My first impression is that theoretical questions like "What is the probability that a number selected from a uniform distribution on [0,1] is an irrational number?" can't be formulated as a "limiting answer" to a sequence of finite approximations. But less theoretical questions like "What is the distribution of the mean of N samples from a uniform distribution on [0,1] ?" could be.

17. Apr 17, 2017

### AplanisTophet

"Odds" are, we're talking about an infinitely long string of numbers in any base. Yeah, it's abstract and theoretical in most every sense of those terms. Focusing on computable numbers only is off topic and trying to assert that a computer could determine after a finite number of steps whether the number repeats or terminates in any base 'every time' so as to avoid the halting problem is just not going to happen.

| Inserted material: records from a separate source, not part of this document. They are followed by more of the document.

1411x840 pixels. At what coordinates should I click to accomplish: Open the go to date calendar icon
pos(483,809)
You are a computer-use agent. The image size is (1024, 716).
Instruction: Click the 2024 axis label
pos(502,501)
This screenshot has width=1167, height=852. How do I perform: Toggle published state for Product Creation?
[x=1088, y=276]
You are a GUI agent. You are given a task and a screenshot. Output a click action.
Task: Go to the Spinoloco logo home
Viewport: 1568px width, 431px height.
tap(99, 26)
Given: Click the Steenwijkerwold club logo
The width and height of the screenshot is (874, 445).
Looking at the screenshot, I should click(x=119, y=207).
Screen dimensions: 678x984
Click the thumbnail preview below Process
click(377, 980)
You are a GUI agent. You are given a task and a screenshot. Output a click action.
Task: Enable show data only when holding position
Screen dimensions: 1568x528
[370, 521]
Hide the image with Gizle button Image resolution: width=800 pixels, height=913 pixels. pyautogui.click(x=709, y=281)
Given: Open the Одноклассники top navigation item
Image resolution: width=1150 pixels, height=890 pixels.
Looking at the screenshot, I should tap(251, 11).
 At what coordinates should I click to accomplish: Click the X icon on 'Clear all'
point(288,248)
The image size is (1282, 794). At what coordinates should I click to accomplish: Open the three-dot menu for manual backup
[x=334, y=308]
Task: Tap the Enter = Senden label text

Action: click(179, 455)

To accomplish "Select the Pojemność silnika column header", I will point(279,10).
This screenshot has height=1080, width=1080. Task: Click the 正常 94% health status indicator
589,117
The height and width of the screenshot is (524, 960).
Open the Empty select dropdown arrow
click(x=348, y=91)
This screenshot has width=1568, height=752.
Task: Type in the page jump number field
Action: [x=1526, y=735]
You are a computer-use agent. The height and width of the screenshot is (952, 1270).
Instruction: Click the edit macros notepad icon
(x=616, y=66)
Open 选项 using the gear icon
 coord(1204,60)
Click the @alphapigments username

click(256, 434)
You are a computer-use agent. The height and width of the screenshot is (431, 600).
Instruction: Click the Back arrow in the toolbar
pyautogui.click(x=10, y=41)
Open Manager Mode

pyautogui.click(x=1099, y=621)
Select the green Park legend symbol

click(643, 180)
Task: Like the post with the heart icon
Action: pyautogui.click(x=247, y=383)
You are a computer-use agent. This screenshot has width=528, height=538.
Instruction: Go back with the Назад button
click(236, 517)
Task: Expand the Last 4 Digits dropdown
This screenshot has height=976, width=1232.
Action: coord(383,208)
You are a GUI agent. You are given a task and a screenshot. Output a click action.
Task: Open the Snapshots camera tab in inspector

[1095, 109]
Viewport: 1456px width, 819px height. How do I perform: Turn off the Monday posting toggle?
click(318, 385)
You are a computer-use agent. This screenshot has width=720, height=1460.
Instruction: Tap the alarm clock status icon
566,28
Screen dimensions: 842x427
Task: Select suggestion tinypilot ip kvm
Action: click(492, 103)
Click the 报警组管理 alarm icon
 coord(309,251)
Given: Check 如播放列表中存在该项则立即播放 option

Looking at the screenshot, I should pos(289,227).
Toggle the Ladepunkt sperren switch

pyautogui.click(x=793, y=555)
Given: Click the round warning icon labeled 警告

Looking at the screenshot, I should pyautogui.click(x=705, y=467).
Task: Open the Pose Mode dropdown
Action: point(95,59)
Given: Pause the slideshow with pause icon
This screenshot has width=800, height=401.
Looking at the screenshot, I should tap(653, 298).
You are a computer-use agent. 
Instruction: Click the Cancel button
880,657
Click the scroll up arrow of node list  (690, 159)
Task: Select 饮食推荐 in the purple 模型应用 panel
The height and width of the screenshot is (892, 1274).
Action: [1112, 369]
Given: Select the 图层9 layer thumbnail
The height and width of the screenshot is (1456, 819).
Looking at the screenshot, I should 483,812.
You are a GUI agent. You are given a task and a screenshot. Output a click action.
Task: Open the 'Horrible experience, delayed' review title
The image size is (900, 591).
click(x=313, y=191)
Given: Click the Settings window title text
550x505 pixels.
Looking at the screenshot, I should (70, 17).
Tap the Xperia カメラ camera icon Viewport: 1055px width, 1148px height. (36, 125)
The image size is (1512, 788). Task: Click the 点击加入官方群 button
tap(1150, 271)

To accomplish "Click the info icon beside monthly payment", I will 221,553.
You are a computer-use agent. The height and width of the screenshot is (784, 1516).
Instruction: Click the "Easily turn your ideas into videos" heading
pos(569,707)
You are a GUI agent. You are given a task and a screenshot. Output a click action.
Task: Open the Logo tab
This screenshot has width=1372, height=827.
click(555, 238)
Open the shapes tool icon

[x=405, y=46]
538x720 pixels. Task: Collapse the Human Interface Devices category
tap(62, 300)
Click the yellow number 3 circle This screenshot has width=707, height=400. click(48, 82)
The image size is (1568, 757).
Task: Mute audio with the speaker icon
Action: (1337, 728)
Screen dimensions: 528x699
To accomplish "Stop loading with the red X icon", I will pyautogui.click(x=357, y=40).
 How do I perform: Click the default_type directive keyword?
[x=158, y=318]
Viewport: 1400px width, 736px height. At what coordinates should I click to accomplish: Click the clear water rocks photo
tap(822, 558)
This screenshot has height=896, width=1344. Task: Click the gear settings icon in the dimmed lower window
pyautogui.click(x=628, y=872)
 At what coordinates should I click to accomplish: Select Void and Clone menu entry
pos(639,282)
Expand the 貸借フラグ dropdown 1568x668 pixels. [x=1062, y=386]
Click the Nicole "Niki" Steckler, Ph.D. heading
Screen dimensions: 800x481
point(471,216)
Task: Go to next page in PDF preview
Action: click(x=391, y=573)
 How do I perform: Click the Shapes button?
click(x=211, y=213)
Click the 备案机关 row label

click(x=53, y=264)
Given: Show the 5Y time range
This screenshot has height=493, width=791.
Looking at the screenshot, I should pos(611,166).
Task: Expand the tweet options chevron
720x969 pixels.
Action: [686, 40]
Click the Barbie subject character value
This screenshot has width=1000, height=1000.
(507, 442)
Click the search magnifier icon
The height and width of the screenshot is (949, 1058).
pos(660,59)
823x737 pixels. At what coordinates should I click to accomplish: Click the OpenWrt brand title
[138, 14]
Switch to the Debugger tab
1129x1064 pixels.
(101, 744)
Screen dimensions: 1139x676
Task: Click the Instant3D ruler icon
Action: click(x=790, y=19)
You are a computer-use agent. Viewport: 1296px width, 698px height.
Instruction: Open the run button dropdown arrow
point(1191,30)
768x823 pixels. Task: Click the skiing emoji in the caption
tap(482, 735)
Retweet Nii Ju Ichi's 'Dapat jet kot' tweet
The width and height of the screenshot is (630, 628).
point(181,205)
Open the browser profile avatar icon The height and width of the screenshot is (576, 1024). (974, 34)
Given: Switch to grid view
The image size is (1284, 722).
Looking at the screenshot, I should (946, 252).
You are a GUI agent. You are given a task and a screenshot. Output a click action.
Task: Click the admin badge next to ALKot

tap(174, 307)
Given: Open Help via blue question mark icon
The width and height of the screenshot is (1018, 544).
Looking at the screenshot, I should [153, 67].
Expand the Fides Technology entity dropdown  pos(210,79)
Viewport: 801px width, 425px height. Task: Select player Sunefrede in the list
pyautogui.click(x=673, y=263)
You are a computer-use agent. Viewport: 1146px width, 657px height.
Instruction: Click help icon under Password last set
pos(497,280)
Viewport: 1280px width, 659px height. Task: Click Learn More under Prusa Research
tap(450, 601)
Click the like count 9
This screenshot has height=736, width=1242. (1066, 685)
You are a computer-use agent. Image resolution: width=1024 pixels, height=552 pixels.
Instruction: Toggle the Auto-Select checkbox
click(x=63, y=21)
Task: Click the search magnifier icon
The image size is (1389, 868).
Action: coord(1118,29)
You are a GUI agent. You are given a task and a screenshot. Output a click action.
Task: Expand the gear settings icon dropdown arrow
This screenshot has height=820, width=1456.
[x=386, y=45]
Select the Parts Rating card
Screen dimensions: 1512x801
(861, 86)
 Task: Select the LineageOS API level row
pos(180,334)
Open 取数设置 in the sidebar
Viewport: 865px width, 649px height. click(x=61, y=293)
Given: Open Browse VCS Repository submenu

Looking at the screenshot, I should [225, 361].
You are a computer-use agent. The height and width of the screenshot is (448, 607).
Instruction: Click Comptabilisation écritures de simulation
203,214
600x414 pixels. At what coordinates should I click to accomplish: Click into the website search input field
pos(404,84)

If a computer can load the number into its memory so to speak in any given base, then just as you give a mouse a cookie it can in any base, so we're done. A finite expansion in any base means it's rational and if none exists, it's not. Yeah, the halting problem could easily be asserted here as "practically" (not sure the mathematical context of that word) we can't wait around to see if our computer program halts or not. We're done. You either have to acknowledge a trip into the theoretical like a mathematician or stick to reality like a physicist (pardon my rudeness please), your choice.

18. Apr 17, 2017

### TeethWhitener

"Computable" in this context has a precise mathematical definition. It's not based on whether an actual physical computer can store it in memory.
https://en.m.wikipedia.org/wiki/Computable_number

19. Apr 17, 2017

### Stephen Tashi

In base 10, the infinite expansion 0.333... is a rational number.

One could use $\sqrt{2}$ as the base and express some irrational numbers as finite expansions.

20. Apr 17, 2017

### AplanisTophet

Yes, but the OP was to select a number randomly in [0,1], not a computable number.